定義
ベーチェット病は、全身の諸臓器に急性の炎症性発作を繰り返す難治性の炎症性疾患です。
症状
眼にはぶどう膜炎が生じるため、霧視(かすみがかかったように見えること)、飛蚊症(虫が飛んでいるように見えること)、羞明感(まぶしく感じること)、その他、視力低下、眼痛、充血などの症状がみられます。全身に出る症状には、口腔粘膜の再発性アフタ性潰瘍、皮膚症状、外陰部潰瘍があり、関節炎、副睾丸炎、血管病変、消化器病変、中枢神経病変が生じることもあります。
原因
原因は不明ですが、ヒトの免疫応答に重要な役割を担うヒト白血球抗原(human leukocyte antigen:HLA)の中でHLA-B51という抗原の陽性率が健常者に比べ高いことが分かっています。また炎症が生じる際に発現する蛋白質であるIL10やIL23R/IL12RB2という分子の遺伝子領域の“一塩基多型(single nucleotide polymorphism:SNP)”が疾患感受性遺伝子であることも報告されており、遺伝素因も関係あるのではと言われています。
検査
一般的な眼科検査、蛍光眼底造影や光干渉断層撮影(OCT)などの検査に加えて、血液検査を行います。また内科で全身の検査も行います。
治療
炎症が軽度の場合は主に局所の点眼加療を行います。副腎皮質ステロイド薬の点眼液を用います。また、虹彩後癒着を防ぐために、散瞳薬であるトロピカミド配合剤(ミドリンP®点眼)も併用します。強い炎症の場合は副腎皮質ステロイド薬と散瞳薬を眼の周りに注射することもあります。さらに以下に示すような治療薬の全身投与を行います。
(1)コルヒチン(コルヒチン®)
もともとは痛風の治療薬で知られていますが、炎症で誘発される白血球の遊走を抑える作用を持ち、ベーチェット病にも有効といわれています。
(2)シクロスポリン(ネオーラル®)
シクロスポリンは免疫抑制薬の一つです。炎症で中心的な役割を担っているのはインターロキン-2(interleukin-2:IL-2)という蛋白質(サイトカイン)です。シクロスポリンはTリンパ球からのIL-2産生を抑制します。
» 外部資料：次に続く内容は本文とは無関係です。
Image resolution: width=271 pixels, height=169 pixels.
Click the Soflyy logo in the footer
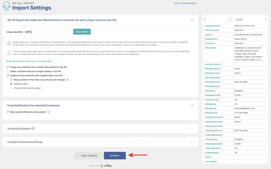pyautogui.click(x=105, y=165)
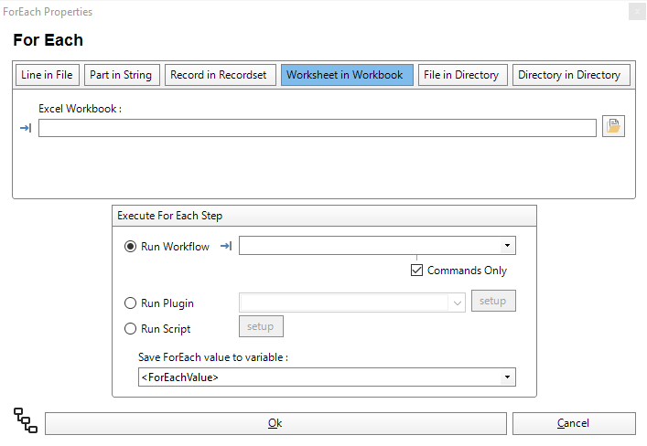Switch to the File in Directory tab

point(461,75)
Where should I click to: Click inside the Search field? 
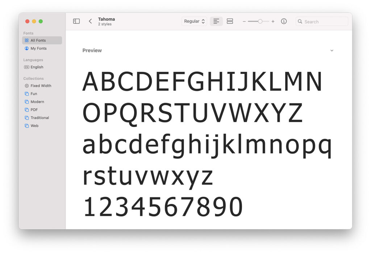pyautogui.click(x=321, y=21)
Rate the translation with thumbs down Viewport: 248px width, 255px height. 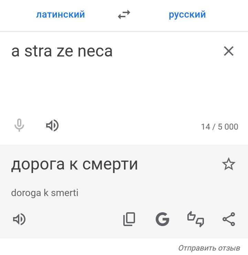tap(200, 222)
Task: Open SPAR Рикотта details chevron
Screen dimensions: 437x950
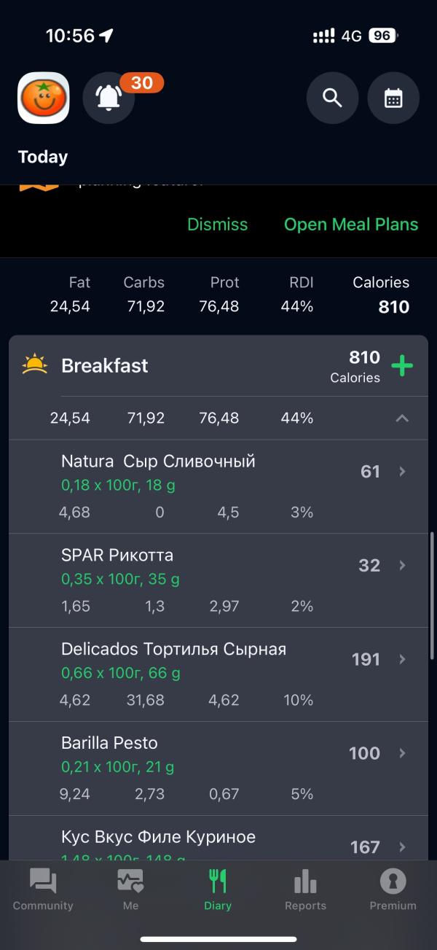Action: click(x=402, y=565)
(3)インフリキシマブとアダリムマブ(レミケード®とヒュミラ®)
ベーチェット病の基本病態は、好中球の機能過剰(暴走)と考えられており、これまでの研究により、腫瘍壊死因子(tumor necrosis factor alpha:TNF-α)が発症に大きく関与していることが分かっていました。このTNF-αを抑える薬が『抗TNF-α抗体(infliximab:インフリキシマブ)と(adalimumab: アダリムマブ)』です。